======== Given passage

The KTEL bus from the new port to Mykonos Town runs regularly for EUR 1.80. Official taxis from the port rank to Mykonos Town cost EUR 8-12 (fixed tariff). The walk from the old port to Mykonos Town is 10-15 minutes on a pleasant waterfront path. Accept any offer above EUR 15 for the port-to-town journey only if you have very heavy luggage and have verified the driver is licensed.
Other Island Scams
The ATV and motorbike rental damage scam operates across all Greek tourist islands where these vehicles are rented. Crete, Rhodes, Corfu, Zakynthos, Kefalonia, Kos, and Paros all have documented cases. The specific details vary by island but the mechanism and prevention are identical. The following covers island-specific traps that go beyond the universal rental damage issue.
🌊 Crete: Boat Trip Misrepresentation
Crete's harbours have numerous boat tour operators selling day trips to the Samaria Gorge, Blue Lagoon, and island hopping excursions. The quality variation is significant: licensed boats with life jackets, experienced crews, and the itinerary as advertised versus overcrowded, poorly maintained vessels with routes shortened mid-trip. Touts at harbour fronts sell tickets for operators who pay them commission rather than the best available option. Some "sunset cruise" packages charge EUR 40-60 per person for 2-hour trips that are significantly shorter than described and include obligatory minimum drink spending not stated at booking.

================
======== Information shown

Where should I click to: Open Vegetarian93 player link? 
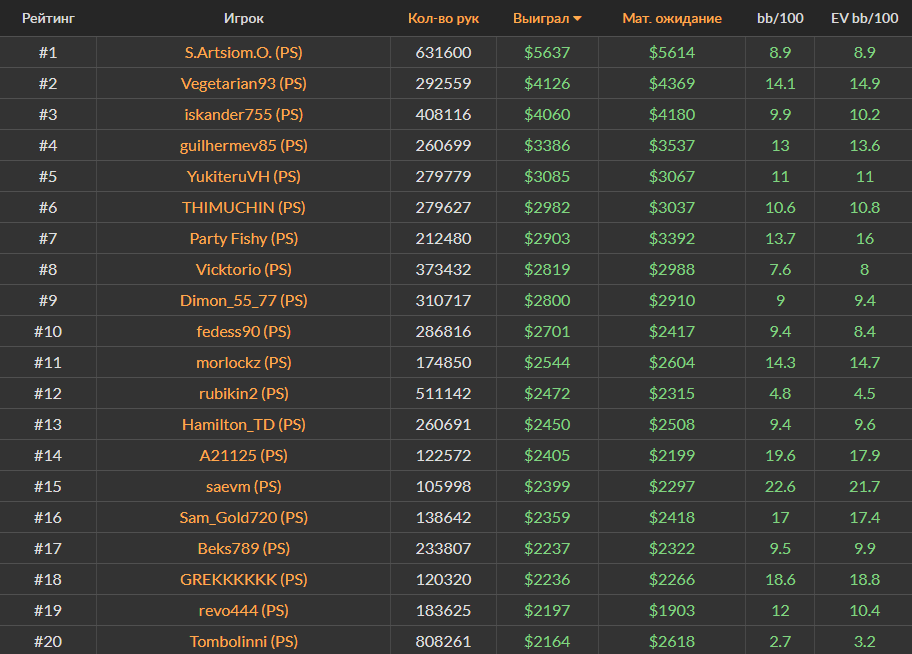244,83
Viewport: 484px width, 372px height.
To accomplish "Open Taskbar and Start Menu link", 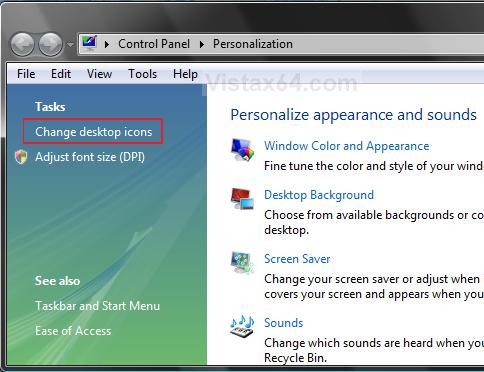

================

Given exercise 1 -
According to the Greek islands scams passage, what does the KTEL bus from the new port to Mykonos Town cost?
Given exercise 2 -
Say whether each statement agrees with the Greek islands scams passage, and quote the words that decide it: (a) Official taxis from the port rank to Mykonos Town charge a fixed tariff. (b) The walk from the old port to Mykonos Town takes about half an hour. (c) The ATV and motorbike rental damage scam works differently on each island.

Problem solution 1 -
EUR 1.80

Problem solution 2 -
(a) Yes: "Official taxis from the port rank to Mykonos Town cost EUR 8-12 (fixed tariff)."
(b) No: "The walk from the old port to Mykonos Town is 10-15 minutes"
(c) No: "the mechanism and prevention are identical"